> _TO BE DONE_
Rewrite the entries from the very first line through the line with "Action: click(x=45, y=35)", changing "connector table" to "connections table" and keeping everything else unchanged.

> _INFORMATION SUPPLIED_
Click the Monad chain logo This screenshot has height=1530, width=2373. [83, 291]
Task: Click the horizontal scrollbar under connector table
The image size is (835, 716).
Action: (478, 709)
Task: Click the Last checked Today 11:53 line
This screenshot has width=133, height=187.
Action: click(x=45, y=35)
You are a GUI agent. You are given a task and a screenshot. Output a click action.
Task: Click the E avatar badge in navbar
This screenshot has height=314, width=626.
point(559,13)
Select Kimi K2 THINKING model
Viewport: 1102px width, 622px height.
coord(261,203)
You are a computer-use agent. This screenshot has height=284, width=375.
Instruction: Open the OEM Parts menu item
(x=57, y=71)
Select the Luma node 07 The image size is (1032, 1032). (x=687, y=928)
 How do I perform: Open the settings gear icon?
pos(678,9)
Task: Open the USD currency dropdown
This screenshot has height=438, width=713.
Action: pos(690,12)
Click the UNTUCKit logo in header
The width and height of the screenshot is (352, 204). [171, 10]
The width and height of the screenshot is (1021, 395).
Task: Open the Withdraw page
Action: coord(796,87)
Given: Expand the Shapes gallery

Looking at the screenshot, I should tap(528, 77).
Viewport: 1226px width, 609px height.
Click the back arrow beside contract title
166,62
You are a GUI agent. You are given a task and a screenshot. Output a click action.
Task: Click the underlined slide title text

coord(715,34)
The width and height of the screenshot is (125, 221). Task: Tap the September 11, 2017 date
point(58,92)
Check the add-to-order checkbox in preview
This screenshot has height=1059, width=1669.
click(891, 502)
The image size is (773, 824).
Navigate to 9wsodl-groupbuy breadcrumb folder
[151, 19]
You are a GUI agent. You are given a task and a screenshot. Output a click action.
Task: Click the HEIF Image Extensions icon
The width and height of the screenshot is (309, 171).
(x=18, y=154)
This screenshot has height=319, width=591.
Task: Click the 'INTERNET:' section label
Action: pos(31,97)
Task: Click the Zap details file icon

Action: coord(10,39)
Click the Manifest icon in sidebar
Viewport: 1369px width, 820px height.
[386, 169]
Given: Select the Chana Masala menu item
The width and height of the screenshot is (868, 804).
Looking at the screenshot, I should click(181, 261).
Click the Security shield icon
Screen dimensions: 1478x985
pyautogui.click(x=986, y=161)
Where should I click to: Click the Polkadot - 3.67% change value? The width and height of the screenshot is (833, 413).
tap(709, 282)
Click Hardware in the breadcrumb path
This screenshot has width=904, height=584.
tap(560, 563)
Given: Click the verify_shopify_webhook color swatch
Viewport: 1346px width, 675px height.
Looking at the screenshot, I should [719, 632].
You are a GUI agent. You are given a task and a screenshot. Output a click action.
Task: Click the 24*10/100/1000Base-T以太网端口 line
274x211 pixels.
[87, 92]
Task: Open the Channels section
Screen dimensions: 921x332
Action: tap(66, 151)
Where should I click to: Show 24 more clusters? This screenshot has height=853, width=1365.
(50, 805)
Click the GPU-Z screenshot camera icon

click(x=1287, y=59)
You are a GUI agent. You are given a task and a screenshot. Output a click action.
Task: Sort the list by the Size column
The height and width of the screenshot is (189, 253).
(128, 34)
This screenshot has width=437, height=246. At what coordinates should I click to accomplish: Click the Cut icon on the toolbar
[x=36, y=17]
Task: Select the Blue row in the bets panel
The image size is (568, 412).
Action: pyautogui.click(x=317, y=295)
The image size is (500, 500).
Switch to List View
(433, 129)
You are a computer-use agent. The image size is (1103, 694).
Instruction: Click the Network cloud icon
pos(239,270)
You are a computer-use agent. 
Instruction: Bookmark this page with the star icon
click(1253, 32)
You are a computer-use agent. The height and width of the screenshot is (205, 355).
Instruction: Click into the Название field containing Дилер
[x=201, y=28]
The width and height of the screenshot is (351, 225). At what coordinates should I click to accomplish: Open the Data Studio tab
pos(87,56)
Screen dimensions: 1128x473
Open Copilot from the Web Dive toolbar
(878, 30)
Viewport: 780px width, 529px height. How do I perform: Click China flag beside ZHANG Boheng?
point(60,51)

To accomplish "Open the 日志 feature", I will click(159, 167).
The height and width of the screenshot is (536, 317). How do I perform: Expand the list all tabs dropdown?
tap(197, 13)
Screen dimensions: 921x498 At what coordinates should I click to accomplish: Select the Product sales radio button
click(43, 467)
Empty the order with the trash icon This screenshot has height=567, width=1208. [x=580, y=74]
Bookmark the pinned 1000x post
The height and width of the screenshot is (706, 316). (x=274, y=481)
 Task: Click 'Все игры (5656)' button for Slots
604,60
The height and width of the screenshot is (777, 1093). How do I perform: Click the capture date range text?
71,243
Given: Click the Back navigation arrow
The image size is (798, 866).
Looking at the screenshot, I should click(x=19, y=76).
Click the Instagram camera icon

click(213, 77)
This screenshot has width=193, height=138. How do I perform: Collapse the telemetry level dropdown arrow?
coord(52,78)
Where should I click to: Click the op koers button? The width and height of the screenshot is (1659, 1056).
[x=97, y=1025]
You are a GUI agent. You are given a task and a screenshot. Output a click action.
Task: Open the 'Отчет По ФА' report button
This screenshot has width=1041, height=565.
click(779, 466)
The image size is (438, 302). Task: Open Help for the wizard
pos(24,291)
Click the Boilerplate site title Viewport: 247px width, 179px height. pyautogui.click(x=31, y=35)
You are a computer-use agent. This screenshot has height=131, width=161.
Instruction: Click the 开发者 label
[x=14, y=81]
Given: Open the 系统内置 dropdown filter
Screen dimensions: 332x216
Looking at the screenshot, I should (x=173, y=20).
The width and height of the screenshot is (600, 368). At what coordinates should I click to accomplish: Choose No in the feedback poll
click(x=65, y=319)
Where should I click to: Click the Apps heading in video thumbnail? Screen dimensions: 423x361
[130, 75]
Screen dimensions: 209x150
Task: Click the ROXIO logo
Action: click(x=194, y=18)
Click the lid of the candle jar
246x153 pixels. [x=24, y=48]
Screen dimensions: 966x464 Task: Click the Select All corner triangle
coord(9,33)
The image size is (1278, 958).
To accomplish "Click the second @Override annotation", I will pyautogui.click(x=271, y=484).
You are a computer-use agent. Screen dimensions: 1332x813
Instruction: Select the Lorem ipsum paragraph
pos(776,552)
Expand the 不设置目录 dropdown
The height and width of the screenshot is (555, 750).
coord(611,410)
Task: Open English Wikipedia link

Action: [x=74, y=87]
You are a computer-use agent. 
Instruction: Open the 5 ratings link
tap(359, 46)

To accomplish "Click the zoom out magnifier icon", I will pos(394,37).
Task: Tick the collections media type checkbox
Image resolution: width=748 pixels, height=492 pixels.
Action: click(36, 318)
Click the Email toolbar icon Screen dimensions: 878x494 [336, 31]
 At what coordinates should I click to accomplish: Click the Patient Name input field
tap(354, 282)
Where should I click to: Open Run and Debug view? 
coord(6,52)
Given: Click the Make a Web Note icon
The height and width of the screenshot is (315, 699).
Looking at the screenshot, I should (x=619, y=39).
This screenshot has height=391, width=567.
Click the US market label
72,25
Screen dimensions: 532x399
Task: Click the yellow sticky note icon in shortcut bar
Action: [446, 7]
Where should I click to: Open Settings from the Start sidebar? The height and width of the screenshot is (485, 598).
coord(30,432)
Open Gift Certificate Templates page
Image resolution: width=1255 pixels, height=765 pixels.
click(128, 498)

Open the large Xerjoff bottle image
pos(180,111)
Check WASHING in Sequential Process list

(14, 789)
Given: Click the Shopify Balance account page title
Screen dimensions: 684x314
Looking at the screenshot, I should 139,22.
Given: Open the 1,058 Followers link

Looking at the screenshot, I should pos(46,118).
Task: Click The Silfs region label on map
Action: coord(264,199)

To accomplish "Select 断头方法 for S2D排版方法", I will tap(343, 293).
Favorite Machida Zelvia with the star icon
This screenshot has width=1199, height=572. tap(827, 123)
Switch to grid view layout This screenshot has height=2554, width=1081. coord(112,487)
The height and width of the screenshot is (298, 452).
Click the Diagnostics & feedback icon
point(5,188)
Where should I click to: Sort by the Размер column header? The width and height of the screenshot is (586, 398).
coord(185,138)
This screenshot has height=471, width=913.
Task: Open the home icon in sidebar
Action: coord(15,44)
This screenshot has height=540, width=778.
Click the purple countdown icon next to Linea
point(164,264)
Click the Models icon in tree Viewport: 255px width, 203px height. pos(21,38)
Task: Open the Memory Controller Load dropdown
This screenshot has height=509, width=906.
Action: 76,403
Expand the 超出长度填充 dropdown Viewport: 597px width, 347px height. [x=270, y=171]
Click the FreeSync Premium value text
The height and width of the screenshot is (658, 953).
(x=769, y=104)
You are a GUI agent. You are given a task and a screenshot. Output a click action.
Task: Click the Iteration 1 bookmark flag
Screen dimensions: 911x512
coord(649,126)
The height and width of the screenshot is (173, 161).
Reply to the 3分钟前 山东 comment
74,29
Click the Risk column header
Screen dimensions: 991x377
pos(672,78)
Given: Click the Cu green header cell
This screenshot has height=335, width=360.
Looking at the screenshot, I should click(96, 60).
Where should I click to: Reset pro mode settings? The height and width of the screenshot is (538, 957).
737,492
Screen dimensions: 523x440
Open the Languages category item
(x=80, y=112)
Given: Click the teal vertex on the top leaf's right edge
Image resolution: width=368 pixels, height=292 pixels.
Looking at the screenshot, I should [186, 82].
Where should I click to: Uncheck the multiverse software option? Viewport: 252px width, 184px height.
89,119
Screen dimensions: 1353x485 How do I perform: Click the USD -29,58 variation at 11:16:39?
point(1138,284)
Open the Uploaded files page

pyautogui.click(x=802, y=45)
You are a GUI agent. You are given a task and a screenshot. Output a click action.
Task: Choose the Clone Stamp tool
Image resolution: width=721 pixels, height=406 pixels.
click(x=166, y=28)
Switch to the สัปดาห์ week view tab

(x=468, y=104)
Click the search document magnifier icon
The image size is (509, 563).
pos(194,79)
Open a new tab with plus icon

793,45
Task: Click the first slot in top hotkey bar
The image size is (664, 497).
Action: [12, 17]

> _FULL SOLUTION_
Click the Monad chain logo This screenshot has height=1530, width=2373. [83, 291]
Task: Click the horizontal scrollbar under connections table
The image size is (835, 716).
Action: (478, 709)
Task: Click the Last checked Today 11:53 line
This screenshot has width=133, height=187.
Action: click(x=45, y=35)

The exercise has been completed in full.